Authors: Felicity Pulman
She shivered as she read her name again. Why hadn’t Alice Bennett taken the diary with her when she left the island? Why had she hidden it so carefully? She turned the pages and found what looked like a small black ring. Intrigued, she picked it up. Her lips curled into an expression of disgust as she realised that it was made out of hair. Yuk! Who would want to plait their hair into a ring? And why would anyone keep such a thing? Maybe the diary would tell her.
There was a small china bowl on Allie’s dressing table, painted with pink roses and with a lid. She’d found it at the back of the old dresser in her room and taken a fancy to it.

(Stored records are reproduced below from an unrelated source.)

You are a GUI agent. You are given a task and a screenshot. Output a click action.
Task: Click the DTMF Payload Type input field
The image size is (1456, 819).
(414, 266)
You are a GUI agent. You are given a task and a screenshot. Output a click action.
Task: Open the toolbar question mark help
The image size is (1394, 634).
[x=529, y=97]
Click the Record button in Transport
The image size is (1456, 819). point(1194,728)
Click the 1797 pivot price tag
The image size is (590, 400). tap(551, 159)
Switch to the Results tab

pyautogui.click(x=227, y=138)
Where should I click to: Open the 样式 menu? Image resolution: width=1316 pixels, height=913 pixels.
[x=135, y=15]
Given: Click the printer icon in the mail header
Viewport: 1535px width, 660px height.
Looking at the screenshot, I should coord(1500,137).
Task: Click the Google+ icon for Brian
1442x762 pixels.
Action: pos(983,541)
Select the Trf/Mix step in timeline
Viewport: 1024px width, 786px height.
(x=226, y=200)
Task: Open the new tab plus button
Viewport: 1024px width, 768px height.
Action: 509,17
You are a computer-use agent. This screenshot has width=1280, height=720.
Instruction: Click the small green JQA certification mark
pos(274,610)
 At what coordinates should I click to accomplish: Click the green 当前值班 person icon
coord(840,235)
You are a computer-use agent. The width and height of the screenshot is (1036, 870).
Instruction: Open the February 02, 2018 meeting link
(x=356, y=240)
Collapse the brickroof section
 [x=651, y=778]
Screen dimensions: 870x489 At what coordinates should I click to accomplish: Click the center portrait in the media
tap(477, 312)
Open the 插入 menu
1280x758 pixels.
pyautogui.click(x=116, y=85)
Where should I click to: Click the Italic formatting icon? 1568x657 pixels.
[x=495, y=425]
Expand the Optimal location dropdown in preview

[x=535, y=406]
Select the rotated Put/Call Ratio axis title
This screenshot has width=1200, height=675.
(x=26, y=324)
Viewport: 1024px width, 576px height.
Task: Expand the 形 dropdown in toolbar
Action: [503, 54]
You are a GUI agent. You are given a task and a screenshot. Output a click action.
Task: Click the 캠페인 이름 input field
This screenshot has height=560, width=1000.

Now it held her hairbands and other bits and pieces. She nestled the hair ring deep among them. It would be safe there, hidden from view.
She put on her pyjamas and climbed into bed. Then she switched on her reading light, turned to the start of the diary and began to read.
Norfolk Island, Wednesday, 29th July, 1846
I hate it here! I feel so restless, so trapped, that I sometimes think that living here will turn my wits to madness. I have felt this way almost since we first arrived on the island, but this is the first time I’ve had the courage to act, to break out of the house for an hour of freedom.
I cautiously open the cellar door and peep out at the world beyond. To my relief, there’s no sign of the sentry. Mostly he stands guard at the front of the house, beside the two cannons that are meant to protect us in times of trouble. I sidle outside and sneak a glance over my shoulder at the barred windows behind me, hoping that no-one can see me. I know I’ll be chased after and brought back if I’m observed. But I’m desperate to get away, just for a little while. I need to walk, to expend energy and tire myself in the process. Another hour spent stitching and embroidering with my mother and sister and I shall start shrieking like a fish wife. I clench my fists
together, fighting the urge to shout my frustration aloud. I don’t know how much longer I can stand living like this, imprisoned in the house, watched and guarded at all times in case the convicts run amok again and this time kill us all.
I shudder as I recall the last time I was in the cellar. The mutiny happened shortly after our arrival and it was terrifying while it lasted. A shot rang out first, to warn us that trouble was afoot. We heard shouts as the guards chased after the convicts. It sounded as if they were running directly from the lumberyard towards our house. I was sure they were coming to hack us to death. Father was not home, but Mother immediately ordered that all the doors should be barred, and shooed my sister, brother and me downstairs to the cellar where we locked ourselves in. The door to the world outside is wooden, with one-way hinges, and sturdy enough that it cannot be forced inwards from outside, but I knew it would not withstand spades or axes if the convicts had managed to arm themselves.
There are almost a thousand men housed in the prison and the barracks, and I knew they would show no mercy if once they got their hands on us. But Mother said we should stay where we were rather than make a run for it, in case the convicts had our house surrounded. William howled with terror as we huddled together. We tried to shush him lest he give our location away, but he was too young to understand and his howls continued.
Father was choleric with rage when he finally came home to tell us that the garrison had been called out and the mutiny contained. The danger was over. He sent us out of the room so that he could
speak freely to our mother, but Susannah and I listened at the door after sending William off to play with his wooden train.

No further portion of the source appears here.